Mailing List Archive

Re: [Wikitext-l] Parsoid template transclusion behavior
[. Resending since I forgot to copy all lists -- please don't mind the
duplicate response on wikitext-l. ]

Our primary goal with Parsoid today is to ensure maximum compatibility
with the current default parser -- without that, it would be impossible
to switch over to Parsoid for all page rendering use cases.

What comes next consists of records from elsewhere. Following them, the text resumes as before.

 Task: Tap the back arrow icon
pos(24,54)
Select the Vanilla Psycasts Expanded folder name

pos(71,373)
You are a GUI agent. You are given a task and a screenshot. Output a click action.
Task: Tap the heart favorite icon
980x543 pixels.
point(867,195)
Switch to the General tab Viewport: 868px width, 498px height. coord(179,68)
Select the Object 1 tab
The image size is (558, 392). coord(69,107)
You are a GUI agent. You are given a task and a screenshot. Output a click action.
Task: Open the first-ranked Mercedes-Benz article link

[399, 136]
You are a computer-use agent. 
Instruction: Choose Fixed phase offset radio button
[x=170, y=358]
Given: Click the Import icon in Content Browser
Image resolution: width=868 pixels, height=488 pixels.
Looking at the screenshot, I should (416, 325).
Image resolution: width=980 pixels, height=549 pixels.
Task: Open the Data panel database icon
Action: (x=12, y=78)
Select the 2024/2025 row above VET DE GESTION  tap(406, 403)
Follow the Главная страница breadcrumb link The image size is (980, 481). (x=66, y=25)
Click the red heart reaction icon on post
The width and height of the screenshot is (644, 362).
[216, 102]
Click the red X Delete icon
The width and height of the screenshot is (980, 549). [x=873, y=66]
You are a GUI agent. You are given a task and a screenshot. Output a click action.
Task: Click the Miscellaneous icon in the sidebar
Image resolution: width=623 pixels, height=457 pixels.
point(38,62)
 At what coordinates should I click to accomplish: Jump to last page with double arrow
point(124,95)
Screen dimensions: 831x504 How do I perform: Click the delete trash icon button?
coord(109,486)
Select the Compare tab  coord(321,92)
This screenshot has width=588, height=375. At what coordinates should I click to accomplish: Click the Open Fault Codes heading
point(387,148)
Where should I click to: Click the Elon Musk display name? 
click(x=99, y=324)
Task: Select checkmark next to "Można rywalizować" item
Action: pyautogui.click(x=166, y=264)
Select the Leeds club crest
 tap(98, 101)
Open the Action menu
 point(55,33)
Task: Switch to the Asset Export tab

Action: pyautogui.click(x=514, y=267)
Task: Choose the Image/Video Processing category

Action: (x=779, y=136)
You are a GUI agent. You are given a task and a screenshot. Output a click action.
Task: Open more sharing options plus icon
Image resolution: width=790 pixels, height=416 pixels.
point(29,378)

But, at the core, Parsoid's design has always pursued a processing model
where content (fragment) generators (whether templates, extensions,
parser functions, or in the future wiki functions or other page
components) are decoupled from the page where they are embedded. This
lets us process them independently and incorporate those generated
fragments efficiently. Parsoid uses this model for extensions already.
But, that model hasn't held up for templates as they are implemented
today because of how they are used and what they generate (snippets of
text that can be full or partial attributes, mix of attributes and
content, parts of tables) -- table use cases being the most egregious of
those.

So given these practical realities, the simplest course of action for us
to handle templates today is to have them be fully expanded as textual
strings and do additional processing within Parsoid. But, Parsoid still
is able to clearly demarcate page content that comes from templates (and
other content generators) even where the template content combines with
page level content in some complex ways (some caused by table content
markup errors causing content fostering -- a source of unnecessary
complexity and headaches for us).

Our goal is to start moving towards the original decoupled processing
model for templates as well, but only after we are able to switch over
to Parsoid more fully and that is looking closer than ever at this
point. But, that is going to be a gradual evolution -- there are various
proposals we have considered in the past here, but typing is probably
the overarching concept that ties all those ideas together.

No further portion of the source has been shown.